What are the random variables that constitute i.i.d. samples?

Question

Consider the following passage from Wooldridge (2010):

"For much of this book we adopt a random sampling assumption. More precisely, we assume that (1) a population model has been specified and (2) an independent, identically distributed (i.i.d.) sample can be drawn from the population."

When we refer to a sample as i.i.d., what random variables are we referring to? It seems that there are two possibilities:

1. Are we saying that each observation is a random variable? For example, do we have a random variable for observation 1, another for observation 2, etc.? In this case, it seems each random variable would be a random vector since our population model has, at the very least, one dependent variable and one covariate.
2. Are the random variables that constitute the i.i.d. sample the dependent variable and each covariate in our population model? In this case, are the observations for each variable in our population model possible realizations for each random variable?

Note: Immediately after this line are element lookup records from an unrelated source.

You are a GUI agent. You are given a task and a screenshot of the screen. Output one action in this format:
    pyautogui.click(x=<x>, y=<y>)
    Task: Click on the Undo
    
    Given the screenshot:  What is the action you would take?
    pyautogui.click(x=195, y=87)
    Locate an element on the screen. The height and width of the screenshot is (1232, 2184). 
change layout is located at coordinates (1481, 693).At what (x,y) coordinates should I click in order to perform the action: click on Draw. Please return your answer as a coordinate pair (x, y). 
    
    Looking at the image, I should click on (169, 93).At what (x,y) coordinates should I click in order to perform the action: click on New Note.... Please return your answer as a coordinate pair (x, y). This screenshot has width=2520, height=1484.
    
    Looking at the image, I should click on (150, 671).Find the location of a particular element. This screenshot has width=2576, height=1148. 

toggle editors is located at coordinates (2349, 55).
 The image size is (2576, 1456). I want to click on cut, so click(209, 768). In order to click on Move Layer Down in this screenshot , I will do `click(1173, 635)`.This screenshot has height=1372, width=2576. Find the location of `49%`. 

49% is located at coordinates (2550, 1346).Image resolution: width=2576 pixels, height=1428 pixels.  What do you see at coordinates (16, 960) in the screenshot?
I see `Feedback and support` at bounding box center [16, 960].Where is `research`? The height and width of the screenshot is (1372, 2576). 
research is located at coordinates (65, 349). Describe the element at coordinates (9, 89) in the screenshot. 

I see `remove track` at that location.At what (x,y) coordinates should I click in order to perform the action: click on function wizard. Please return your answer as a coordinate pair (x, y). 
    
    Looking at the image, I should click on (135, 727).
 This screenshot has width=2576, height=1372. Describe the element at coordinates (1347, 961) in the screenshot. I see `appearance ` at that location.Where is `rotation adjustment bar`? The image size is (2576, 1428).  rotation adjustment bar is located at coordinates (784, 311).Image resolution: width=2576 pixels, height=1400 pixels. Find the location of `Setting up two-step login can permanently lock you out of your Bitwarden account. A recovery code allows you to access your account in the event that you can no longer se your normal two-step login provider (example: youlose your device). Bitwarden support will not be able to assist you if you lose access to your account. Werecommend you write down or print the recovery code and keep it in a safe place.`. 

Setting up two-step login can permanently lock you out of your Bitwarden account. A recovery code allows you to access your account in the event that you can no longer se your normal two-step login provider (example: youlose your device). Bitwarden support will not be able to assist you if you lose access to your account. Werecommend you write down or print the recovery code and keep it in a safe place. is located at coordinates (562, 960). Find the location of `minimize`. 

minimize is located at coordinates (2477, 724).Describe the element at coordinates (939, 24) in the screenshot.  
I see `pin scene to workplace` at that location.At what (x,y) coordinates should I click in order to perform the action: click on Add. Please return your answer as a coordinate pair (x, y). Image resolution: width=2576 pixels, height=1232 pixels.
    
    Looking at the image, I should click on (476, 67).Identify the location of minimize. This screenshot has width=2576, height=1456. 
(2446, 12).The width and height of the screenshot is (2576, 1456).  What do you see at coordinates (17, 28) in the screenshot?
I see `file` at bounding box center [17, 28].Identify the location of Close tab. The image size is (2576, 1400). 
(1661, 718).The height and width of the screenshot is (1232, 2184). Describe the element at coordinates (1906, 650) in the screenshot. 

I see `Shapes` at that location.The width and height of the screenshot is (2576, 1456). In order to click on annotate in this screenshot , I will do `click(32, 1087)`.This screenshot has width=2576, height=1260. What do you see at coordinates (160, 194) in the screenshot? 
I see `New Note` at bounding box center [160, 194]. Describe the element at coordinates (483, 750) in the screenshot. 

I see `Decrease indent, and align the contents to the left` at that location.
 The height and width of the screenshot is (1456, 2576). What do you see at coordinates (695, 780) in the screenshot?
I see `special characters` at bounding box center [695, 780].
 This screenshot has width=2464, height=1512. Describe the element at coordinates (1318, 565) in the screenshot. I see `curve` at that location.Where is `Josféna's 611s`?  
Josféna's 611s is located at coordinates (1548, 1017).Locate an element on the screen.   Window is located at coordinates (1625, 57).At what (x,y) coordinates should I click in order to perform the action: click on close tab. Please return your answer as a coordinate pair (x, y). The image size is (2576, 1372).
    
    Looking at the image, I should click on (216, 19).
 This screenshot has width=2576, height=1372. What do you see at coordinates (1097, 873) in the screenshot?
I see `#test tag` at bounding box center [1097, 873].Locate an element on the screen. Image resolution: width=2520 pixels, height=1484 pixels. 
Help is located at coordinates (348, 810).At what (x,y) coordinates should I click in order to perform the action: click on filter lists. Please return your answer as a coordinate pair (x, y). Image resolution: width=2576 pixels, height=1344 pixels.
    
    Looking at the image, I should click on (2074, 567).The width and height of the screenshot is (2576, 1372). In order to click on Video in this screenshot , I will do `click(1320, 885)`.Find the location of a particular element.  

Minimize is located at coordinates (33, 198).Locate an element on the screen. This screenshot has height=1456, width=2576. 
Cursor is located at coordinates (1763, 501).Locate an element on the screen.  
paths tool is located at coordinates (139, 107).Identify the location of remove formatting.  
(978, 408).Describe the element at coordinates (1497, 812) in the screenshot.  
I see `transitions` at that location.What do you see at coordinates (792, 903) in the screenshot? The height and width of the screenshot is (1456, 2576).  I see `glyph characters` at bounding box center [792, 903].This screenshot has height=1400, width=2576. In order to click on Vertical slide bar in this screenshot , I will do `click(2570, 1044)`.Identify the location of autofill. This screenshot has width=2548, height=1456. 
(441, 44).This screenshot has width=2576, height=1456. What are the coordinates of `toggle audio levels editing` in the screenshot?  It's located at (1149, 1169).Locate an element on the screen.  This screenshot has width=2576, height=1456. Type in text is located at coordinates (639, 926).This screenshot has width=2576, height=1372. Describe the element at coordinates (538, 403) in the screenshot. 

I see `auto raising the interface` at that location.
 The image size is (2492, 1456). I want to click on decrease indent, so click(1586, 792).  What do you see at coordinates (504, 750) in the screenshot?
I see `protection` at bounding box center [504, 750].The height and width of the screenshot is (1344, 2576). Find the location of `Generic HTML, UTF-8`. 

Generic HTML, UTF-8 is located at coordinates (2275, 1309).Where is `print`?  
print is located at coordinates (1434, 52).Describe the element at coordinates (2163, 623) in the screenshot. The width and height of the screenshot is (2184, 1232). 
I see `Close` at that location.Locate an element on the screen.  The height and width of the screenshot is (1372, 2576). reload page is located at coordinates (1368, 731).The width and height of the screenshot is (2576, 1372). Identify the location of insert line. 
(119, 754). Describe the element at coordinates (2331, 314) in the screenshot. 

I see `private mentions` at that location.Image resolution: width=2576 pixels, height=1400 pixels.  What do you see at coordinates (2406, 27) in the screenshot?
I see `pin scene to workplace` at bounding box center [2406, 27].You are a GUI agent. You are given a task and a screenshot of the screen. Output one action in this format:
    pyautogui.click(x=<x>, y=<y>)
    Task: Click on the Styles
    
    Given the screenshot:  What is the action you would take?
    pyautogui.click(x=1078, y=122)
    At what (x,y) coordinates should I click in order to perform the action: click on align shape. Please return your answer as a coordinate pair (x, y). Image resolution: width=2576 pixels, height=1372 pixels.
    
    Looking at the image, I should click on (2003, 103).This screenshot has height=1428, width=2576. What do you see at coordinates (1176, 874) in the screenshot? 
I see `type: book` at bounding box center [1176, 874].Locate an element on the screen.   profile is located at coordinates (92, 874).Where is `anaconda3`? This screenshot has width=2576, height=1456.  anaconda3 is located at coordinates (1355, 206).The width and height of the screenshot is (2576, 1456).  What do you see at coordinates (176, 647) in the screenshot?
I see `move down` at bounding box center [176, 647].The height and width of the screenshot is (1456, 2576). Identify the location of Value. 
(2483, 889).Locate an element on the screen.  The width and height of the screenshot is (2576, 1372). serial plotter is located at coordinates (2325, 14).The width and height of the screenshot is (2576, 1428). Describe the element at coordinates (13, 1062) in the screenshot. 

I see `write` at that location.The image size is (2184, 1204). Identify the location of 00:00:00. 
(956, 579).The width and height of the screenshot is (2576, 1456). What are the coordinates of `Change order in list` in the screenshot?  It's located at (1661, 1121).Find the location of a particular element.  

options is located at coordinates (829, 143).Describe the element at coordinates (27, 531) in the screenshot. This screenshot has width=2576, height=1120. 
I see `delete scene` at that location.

Source: Wooldridge, J. M. 2010. Econometric Analysis of Cross Section and Panel Data. Second Edition.

Answer 1

1. Yes, each observation is a random variable. Yes, if the observation has an outcome variable and covariates, then it would be a random vector. And you would have a random matrix for your entire sample.

2. Yes, that's also correct. Each random variable consists of a dependent part and the covariates that predict it, the independent part(s). For example, one observation could have the characteristics wage, education, experience, married. Wage is a dependent variable and education, experience, and married are the independent variables. Of course, you could define your model another way and choose different dependent variables, but generally you'd be interested in a particular dependent variable of interest that you're trying to predict.

Answer 2

I will present two possible scenarios. The first one corresponds to the i.i.d vectors $Z_i = (Y_i, X_i)$. Assume that $X_i$ is diet type of the $i$th subject, and $Y_i$ is its weight diff after a certain time period. If you allocate the subject randomly to the diet type (assume that there are two types; $0$ - placebo, and $1$ - some diet), then you have $n$ independent random vectors $Z_i$, that have the same distribution. Alternatively, assume that the allocation is not random and is determined by some rule (e.g., function of the initial weight), then you have $n_1$ i.i.d random variables of the type $Y_i|X_i=0$, and $n_2$ i.i.d random variables of the type $Y_i|X_i=1$, such that $n= n_1 + n_2$. Consequently, the data generating model for the first case is usually assumed to be something like $Y_i = \beta_0 + \beta_1X_i + \epsilon_i$, where $X_i \sim Ber(p)$ for $i=1,...n$ while, for the second case $Y_i = \alpha_0 + \alpha_1x_i + \xi_i$, for $i=1,...,n$, where $x_i \in \{0, 1\}$.